- [DIRECTIONS] All that is wanted is the line with "Select the blonde Ino three-star card" and each line after it to the end of the data below, set down exactly and without pictures.

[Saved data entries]
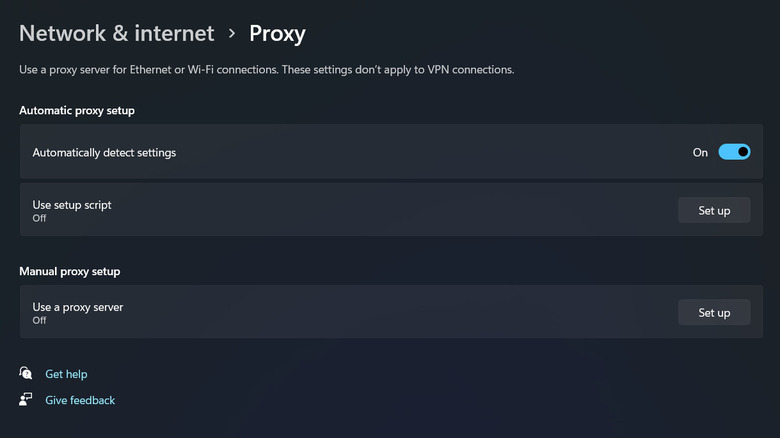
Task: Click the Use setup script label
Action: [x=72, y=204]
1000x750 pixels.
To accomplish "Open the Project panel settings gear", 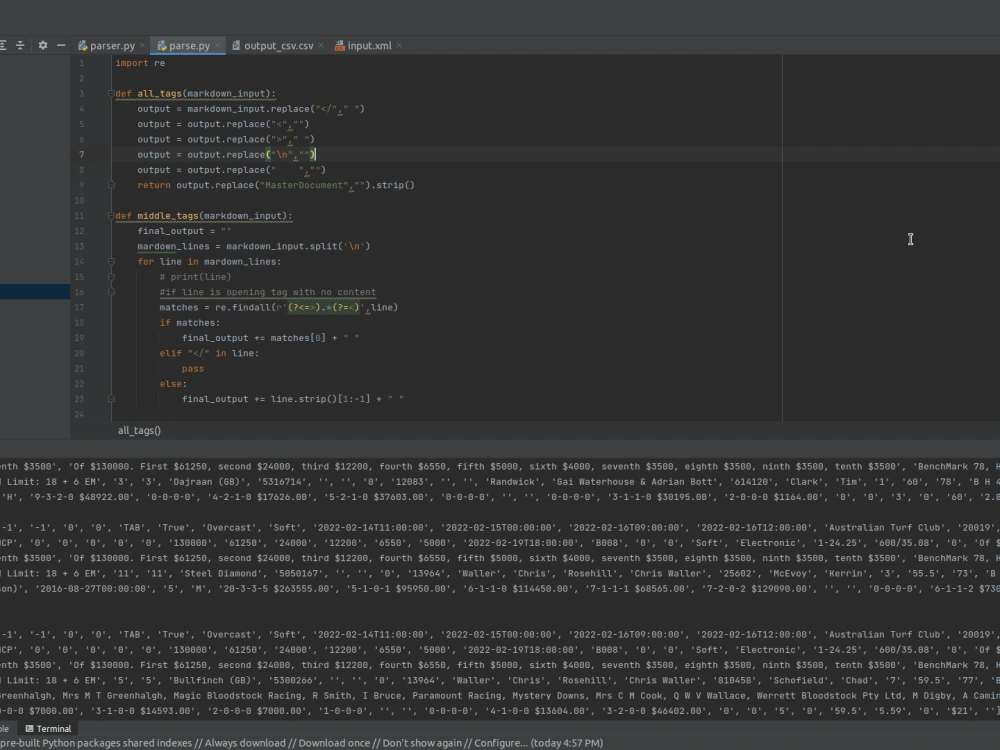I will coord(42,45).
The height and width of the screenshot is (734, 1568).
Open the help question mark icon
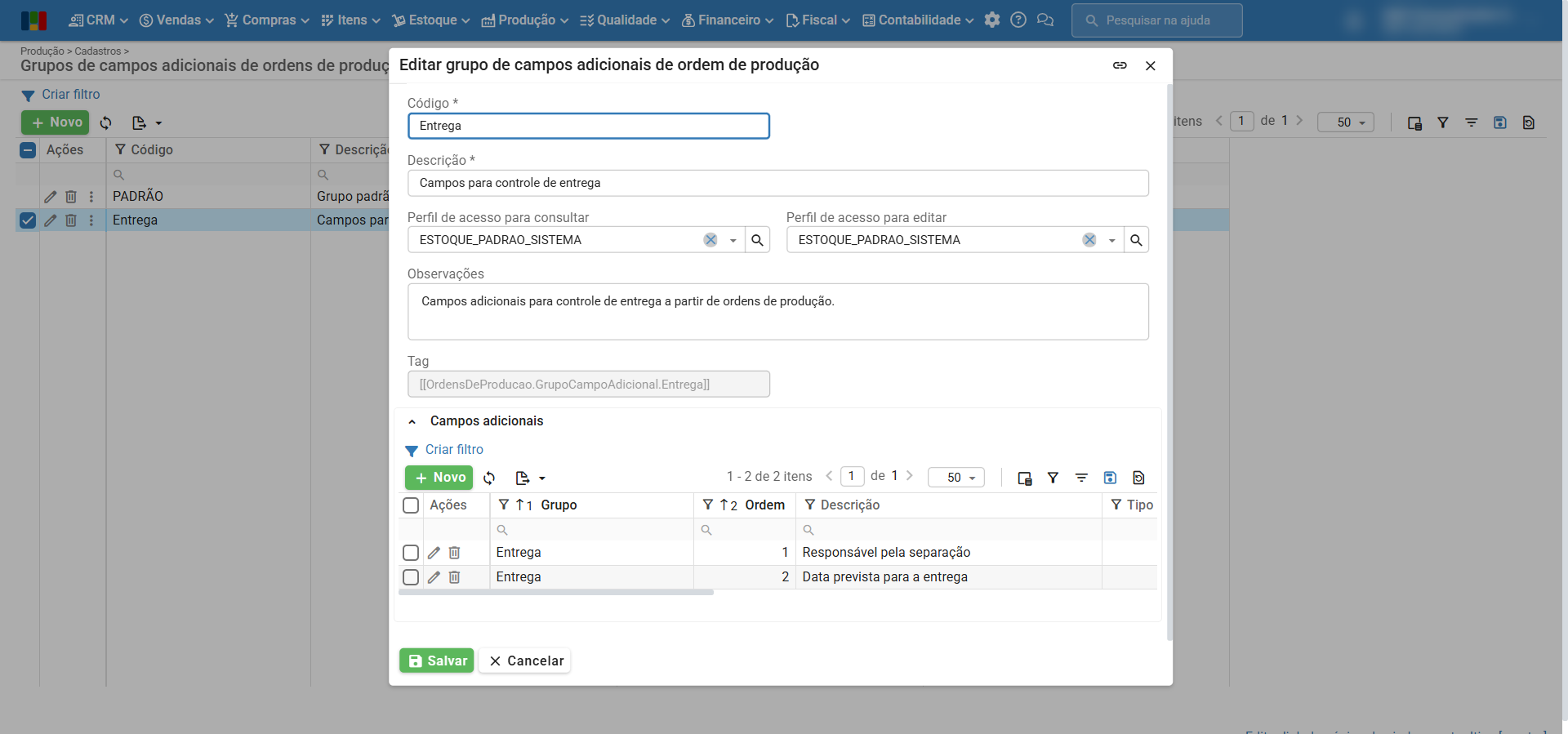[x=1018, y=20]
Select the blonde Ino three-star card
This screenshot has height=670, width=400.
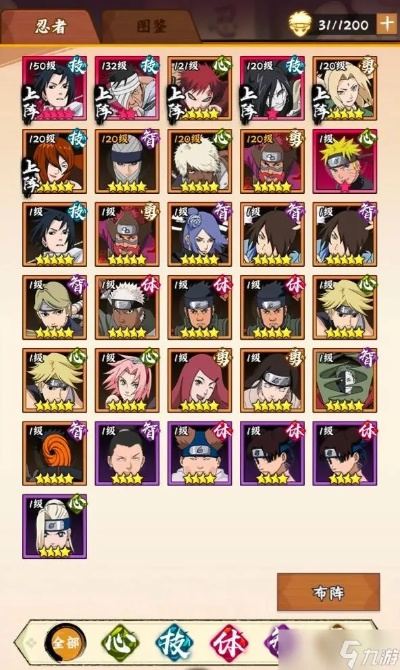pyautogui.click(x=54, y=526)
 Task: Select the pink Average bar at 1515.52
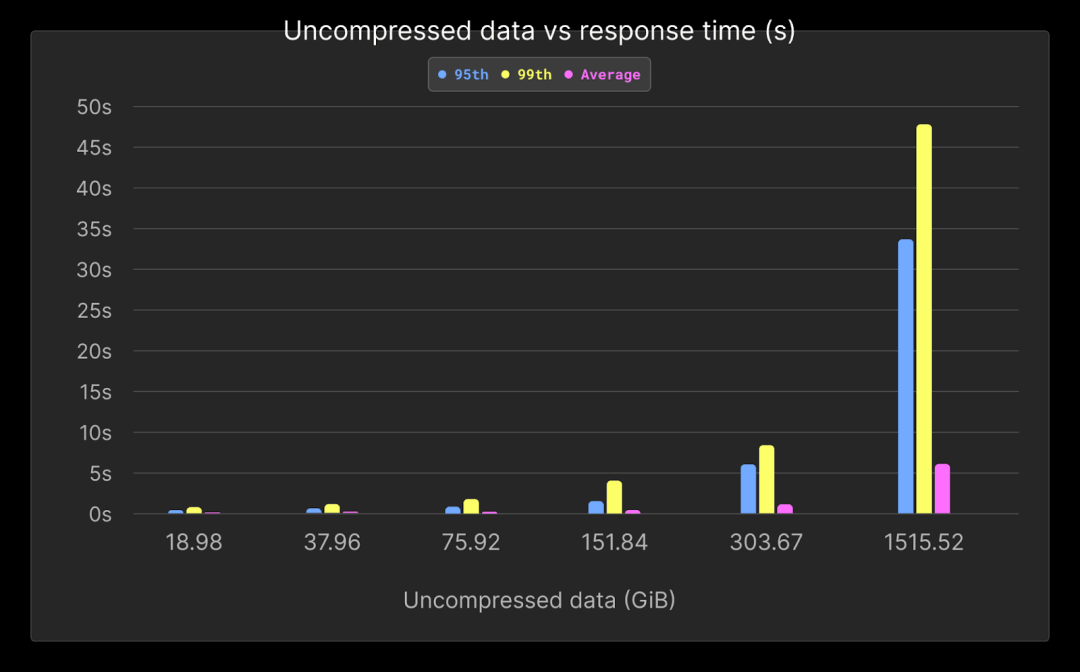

- [RESPONSE]
Select the blonde Ino three-star card
This screenshot has height=670, width=400.
pyautogui.click(x=54, y=526)
 Task: Select the pink Average bar at 1515.52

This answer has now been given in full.